Integrate \(\quad f(x, y)=\) \(\left[\ln \left(x^{2}+y^{2}\right)\right] / \sqrt{x^{2}+y^{2}}\) over the region \(1 \leq x^{2}+y^{2} \leq e\)

Short Answer

Expert verified
The integral evaluates to \(2\pi(2-\sqrt{e})\).

Step by step solution

01

Identify the Region for Integration

The given exercise asks us to integrate the function \( f(x, y) = \frac{\ln(x^2 + y^2)}{\sqrt{x^2 + y^2}} \) over the region where \(1 \leq x^2 + y^2 \leq e\). This describes an annular region in the polar coordinates, with inner radius \( r = 1 \) and outer radius \( r = \sqrt{e} \).
02

Transform to Polar Coordinates

Using polar coordinates, where \( x = r \cos\theta \) and \( y = r \sin\theta \), we have \( x^2 + y^2 = r^2 \). Thus, \( f(x, y) \) becomes \( \frac{\ln(r^2)}{r} \) or equivalently \( \frac{2\ln(r)}{r} \) in terms of \( r \). Also, the differential area element \( dA = dx\,dy \) converts to \( r\,dr\,d\theta \).
03

Set Up the Integral in Polar Coordinates

The integral becomes: \[\int_0^{2\pi} \int_1^{\sqrt{e}} \frac{2\ln(r)}{r} \cdot r\,dr\,d\theta = 2\int_0^{2\pi} \int_1^{\sqrt{e}} \ln(r)\,dr\,d\theta\] We simplify by canceling the \( r \) in the denominator with the \( r \) in \( r\,dr \).
04

Integrate with Respect to \( r \)

First, focus on the inner integral: \( \int_1^{\sqrt{e}} \ln(r)\,dr \). This requires integration by parts, where we let \( u = \ln(r) \), and \( dv = dr \). Then, \( du = \frac{1}{r}dr \), and \( v = r \).

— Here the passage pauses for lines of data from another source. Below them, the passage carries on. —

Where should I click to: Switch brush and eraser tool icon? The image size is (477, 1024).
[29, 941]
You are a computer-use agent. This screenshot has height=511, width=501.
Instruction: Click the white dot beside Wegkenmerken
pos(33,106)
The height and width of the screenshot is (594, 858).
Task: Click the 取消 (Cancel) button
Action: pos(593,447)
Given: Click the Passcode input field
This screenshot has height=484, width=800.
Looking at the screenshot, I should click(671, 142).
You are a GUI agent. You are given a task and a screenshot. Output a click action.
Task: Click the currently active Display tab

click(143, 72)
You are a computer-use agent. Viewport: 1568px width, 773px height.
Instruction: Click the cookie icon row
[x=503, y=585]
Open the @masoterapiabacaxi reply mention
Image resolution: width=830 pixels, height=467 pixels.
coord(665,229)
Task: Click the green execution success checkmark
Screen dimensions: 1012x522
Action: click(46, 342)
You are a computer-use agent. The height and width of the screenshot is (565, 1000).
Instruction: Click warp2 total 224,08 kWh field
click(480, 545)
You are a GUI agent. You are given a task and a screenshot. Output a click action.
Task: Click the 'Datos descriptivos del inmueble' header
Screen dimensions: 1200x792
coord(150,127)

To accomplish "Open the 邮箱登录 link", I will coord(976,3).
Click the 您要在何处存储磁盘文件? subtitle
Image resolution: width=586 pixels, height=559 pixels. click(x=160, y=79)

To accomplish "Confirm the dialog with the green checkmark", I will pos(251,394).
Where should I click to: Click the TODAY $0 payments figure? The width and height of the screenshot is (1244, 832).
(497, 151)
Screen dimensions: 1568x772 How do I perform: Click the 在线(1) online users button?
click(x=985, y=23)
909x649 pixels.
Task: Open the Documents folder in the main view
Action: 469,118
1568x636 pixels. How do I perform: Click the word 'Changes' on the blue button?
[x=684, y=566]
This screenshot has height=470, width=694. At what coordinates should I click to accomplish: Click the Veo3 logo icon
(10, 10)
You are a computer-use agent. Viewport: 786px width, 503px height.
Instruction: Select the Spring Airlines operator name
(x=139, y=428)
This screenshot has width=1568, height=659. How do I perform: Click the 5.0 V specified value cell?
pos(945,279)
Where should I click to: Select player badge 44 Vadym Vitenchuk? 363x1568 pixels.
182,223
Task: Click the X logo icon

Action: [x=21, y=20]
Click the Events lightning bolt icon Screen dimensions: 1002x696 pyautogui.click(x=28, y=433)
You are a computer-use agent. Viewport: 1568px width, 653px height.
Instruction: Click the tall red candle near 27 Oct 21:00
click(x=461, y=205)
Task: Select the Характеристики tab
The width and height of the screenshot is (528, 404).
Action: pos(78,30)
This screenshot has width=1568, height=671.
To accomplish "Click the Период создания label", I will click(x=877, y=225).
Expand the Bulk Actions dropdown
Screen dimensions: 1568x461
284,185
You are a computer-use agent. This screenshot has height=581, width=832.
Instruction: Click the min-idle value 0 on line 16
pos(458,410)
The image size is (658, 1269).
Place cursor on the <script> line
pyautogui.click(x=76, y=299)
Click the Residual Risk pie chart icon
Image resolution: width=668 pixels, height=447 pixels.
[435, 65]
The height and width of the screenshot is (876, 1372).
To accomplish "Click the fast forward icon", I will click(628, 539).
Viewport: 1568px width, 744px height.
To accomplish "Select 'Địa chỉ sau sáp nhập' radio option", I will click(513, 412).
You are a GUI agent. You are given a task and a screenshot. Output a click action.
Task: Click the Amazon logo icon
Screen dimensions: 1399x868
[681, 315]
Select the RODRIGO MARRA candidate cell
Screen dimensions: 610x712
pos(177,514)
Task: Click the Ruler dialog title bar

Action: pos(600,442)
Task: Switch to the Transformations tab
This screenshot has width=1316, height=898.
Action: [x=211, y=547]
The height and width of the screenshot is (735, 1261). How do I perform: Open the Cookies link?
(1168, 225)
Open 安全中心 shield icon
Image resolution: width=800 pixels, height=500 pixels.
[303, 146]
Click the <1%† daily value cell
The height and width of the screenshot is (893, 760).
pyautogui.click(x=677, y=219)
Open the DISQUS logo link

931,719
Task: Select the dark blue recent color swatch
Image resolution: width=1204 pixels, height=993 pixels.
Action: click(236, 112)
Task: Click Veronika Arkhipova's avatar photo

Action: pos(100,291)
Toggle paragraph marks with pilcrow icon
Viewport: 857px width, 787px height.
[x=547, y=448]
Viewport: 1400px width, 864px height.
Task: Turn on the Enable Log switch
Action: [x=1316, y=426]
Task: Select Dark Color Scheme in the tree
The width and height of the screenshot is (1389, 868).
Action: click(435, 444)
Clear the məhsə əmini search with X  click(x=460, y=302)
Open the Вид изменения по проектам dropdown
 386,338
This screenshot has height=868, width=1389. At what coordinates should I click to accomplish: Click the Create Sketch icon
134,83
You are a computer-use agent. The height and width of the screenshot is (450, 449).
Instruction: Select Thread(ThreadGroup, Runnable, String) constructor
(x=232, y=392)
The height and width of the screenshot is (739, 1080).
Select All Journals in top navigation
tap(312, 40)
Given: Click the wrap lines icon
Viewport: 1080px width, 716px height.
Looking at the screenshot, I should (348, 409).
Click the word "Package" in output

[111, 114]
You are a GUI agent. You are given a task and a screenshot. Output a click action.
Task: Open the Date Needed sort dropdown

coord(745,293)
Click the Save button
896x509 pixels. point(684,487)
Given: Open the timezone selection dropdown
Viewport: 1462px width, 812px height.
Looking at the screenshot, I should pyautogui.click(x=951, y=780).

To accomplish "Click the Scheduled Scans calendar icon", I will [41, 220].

The integral becomes:\[ \int \ln(r)\,dr = r\ln(r) - \int r\cdot \frac{1}{r}\,dr = r\ln(r) - r + C \]Evaluating this from 1 to \( \sqrt{e} \), we find:\[ \left. r\ln(r) - r \right|_1^{\sqrt{e}} = \left(\sqrt{e}\ln(\sqrt{e}) - \sqrt{e}\right) - (1\ln(1) - 1) \]Simplifying, \( \ln(\sqrt{e}) = \frac{1}{2} \ln(e) = \frac{1}{2} \), so:\[ \sqrt{e} \times \frac{1}{2} - \sqrt{e} + 1 \approx \frac{\sqrt{e}}{2} - \sqrt{e} + 1 \]
05

Integrate with Respect to \( \theta \)

Since the integral is independent of \( \theta \), the integral over \( \theta \) is simply \( \int_0^{2\pi} d\theta = 2\pi \).
06

Combine Results

Multiply the results of the two integrals:\[ 2 \times \left(\frac{\sqrt{e}}{2} - \sqrt{e} + 1\right) \times 2\pi \approx 2\pi(\sqrt{e} - 2\sqrt{e} + 2) \]Simplifying within the brackets gives:\[ 2\pi(2 - \sqrt{e}) \]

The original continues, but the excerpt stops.